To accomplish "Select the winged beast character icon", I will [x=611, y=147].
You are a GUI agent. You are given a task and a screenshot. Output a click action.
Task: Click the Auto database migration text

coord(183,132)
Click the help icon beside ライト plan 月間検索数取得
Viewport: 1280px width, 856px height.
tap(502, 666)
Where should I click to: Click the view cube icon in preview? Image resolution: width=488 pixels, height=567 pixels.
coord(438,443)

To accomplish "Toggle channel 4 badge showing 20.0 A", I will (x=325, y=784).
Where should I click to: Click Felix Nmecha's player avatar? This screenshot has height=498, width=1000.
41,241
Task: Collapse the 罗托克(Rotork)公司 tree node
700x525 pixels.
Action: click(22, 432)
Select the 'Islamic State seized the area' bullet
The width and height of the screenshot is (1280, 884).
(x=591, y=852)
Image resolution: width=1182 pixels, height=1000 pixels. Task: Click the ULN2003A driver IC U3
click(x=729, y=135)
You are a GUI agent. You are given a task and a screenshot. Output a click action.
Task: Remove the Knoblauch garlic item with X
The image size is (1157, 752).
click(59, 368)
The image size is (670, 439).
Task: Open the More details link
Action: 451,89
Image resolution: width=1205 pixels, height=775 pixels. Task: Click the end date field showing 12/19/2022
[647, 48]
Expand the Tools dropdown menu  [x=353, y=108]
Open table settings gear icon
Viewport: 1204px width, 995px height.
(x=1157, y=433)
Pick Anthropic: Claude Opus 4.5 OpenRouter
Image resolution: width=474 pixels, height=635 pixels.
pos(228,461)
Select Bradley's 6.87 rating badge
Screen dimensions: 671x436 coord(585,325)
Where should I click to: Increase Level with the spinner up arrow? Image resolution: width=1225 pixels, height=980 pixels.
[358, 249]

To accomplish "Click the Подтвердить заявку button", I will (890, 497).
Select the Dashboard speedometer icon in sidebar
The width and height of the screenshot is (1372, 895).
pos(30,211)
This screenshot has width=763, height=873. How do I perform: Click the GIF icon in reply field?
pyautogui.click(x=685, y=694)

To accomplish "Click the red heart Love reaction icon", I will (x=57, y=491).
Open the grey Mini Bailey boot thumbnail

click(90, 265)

........

What the exercise asks - What is needed is a verbatim copy of every line in the records above from the one containing "The width and height of the screenshot is (1280, 884)." down to the one containing "Task: Remove the Knoblauch garlic item with X", both included, and nothing more.

Task output -
The width and height of the screenshot is (1280, 884).
(x=591, y=852)
Image resolution: width=1182 pixels, height=1000 pixels. Task: Click the ULN2003A driver IC U3
click(x=729, y=135)
You are a GUI agent. You are given a task and a screenshot. Output a click action.
Task: Remove the Knoblauch garlic item with X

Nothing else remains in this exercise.